真由美せんせい

はもたらさーもん

第1話

桜の花びらをまとわせて、そのひとはおれたちの前に舞い降りた。


一瞬でおれは、そのひとに目が吸い寄せられた。とてつもない美人だ。とんでもない存在感だ。

それまで、退屈で退屈でヘドロみたいに鈍足に過ぎていくほかなかった入学式が180度ひっくり返った。

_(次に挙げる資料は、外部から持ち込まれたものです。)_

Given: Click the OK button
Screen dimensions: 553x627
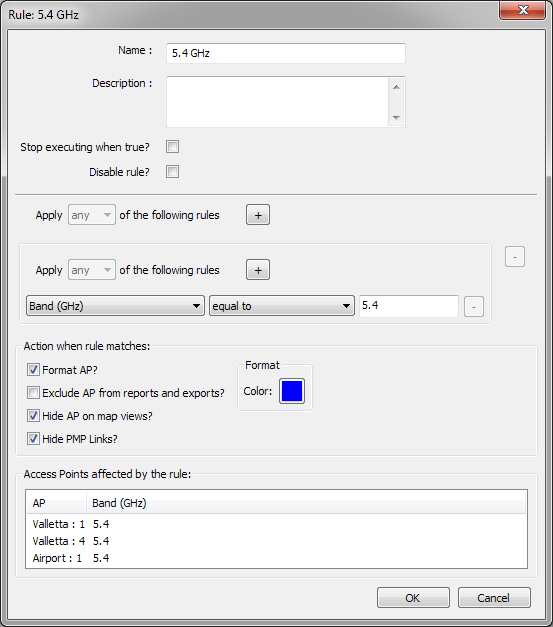Looking at the screenshot, I should pyautogui.click(x=413, y=598).
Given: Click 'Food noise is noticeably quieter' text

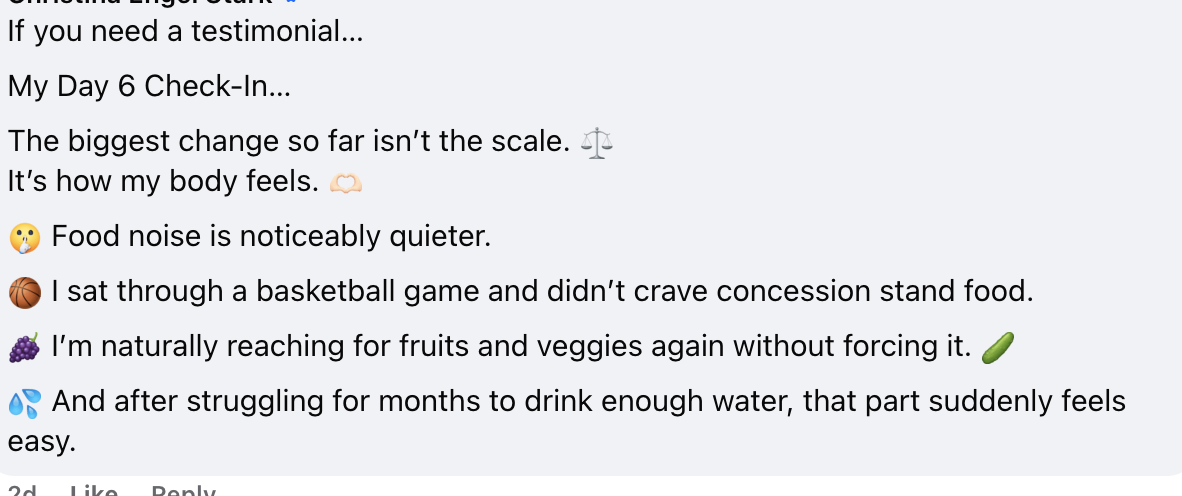Looking at the screenshot, I should click(x=271, y=237).
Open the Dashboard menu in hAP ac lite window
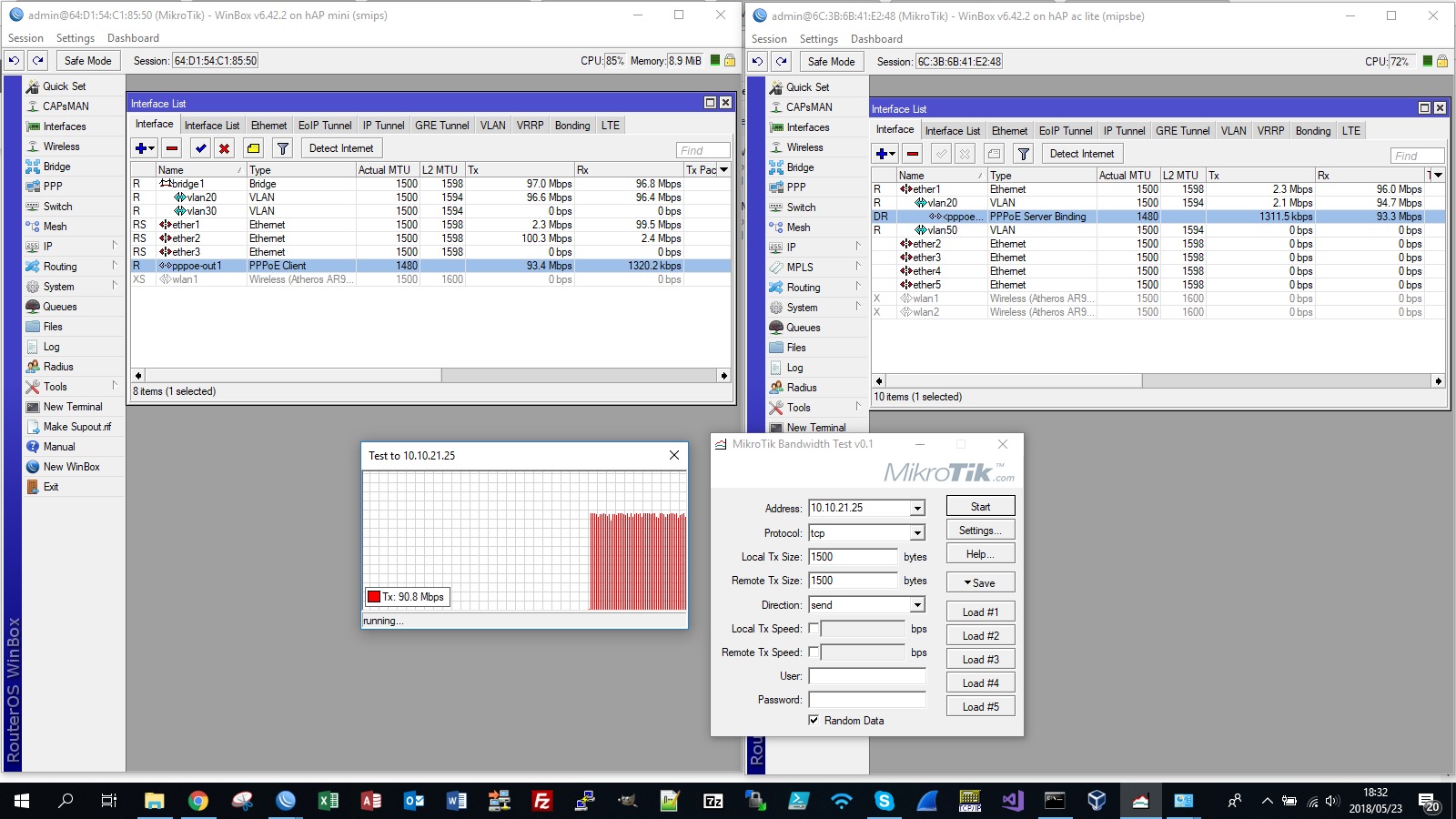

新しく赴任してきた先生を紹介します、とヅラ教頭がマイクを通して言う。

体育館のステージ前に、教師たちが駒のように連れ立って現れた中に、ひときわ目立ってその人は呼吸していた。

強ばった顔の新米教師やらベテラン風情の教師歴云々のマウントを顔に貼り付けた教師など、特に興味もそそられない面々が並べられる。

でも、そのひとは違った。そのひとが体育館に姿を現した途端、雑多な無駄話はぴたりと止まったのだ。

開け放した体育館の窓からひらひらと迷い込んできた桜の花びらが、茶色くしなやかな髪の先に、誰かのいたずらのように舞い落ちてきて留まった。

それに気付かないまま、そのひとは背筋を正して生徒たちを眺めている。微笑んだ眦は、どこか背徳的な雰囲気をしていて、赴任してきた教師たちの中でも彼女がいちばん教師という枠に囚われることなく呼吸しているのが分かった。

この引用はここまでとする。